9. Multimodal Data ← Available soon

By the end, you’ll have a deep understanding of how to design agents that think, plan, and execute—and most importantly, how to integrate them in your AI apps without being overly reliant on any AI framework.

Let’s get started.

Opik: Open-Source LLMOps Platform (Sponsored)

This AI Agents Foundations series is brought to you by Opik (created by Comet), the LLMOps open-source platform used by Uber, Etsy, Netflix, and more.

Comet, through its free events, is dedicated to helping the AI community keep up on the state-of-the-art LLMOps topics, such as:

• AI observability: evaluating and monitoring of LLM apps

• Detecting hallucinations

• Defining custom AI evals for your business use case

These are old problems… But applying them in production isn’t! There is constant progress in all these dimensions.

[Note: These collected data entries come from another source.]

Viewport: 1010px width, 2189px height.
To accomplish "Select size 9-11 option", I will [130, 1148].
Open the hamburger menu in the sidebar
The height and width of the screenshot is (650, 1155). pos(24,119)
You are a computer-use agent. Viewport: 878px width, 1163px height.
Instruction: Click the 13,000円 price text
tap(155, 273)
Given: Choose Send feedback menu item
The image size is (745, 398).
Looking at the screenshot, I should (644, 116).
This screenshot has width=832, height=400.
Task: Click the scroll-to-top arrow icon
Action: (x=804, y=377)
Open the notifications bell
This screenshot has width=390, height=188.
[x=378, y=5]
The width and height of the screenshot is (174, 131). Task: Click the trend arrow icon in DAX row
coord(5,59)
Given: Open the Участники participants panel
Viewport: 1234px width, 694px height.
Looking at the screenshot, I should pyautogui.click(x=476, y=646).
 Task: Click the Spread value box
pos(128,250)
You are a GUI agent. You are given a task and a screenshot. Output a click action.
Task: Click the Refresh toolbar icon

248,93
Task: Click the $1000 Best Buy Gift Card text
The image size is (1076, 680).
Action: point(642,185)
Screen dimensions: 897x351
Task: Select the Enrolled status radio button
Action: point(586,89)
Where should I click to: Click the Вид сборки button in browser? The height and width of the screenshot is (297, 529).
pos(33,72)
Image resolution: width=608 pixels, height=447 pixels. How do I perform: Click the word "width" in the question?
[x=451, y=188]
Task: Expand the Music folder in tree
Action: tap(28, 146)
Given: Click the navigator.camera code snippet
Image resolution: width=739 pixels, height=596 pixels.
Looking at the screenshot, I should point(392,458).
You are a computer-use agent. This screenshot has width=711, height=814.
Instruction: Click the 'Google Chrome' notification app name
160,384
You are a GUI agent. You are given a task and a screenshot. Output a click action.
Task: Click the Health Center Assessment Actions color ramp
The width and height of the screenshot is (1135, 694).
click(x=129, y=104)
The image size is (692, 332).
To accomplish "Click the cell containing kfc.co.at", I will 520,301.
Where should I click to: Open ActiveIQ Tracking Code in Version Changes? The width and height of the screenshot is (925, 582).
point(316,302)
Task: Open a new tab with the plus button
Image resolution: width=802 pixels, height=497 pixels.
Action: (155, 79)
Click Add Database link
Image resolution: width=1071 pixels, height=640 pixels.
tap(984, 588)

That’s why Comet constantly offers free events on how to solve LLMOps problems in production, hands-on, with tools and strategies for LLM evaluation, experiment tracking, and trace monitoring, so you can properly move from theory to shipping AI apps.

You can check out their free events on LLMOps here:

LLMOps Events

The next ones are on the 7th of December on AI observability and on the 17th of December on hallucinations. Both are looking over state-of-the-art papers on how to solve these problems. Enjoy!

AI Agent’s Memory

One year ago at ZTRON, we faced a challenge that many AI builders encounter: how do we give our agent access to the right information at the right time? Like most teams, we jumped straight into building a complex multimodal Retrieval-Augmented Generation (RAG) system. We built the whole suite: embeddings for text, embeddings for images, OCR, summarization, chunking, and multiple indexes.

Our ingestion pipeline became incredibly heavy. It introduced unnecessary complexity around scaling, monitoring, and maintenance. At query time, instead of a straight line from question to answer, our agent would zigzag through 10 to 20 retrieval steps, trying to gather the right context. The latency was terrible, costs were high, and debugging was a nightmare.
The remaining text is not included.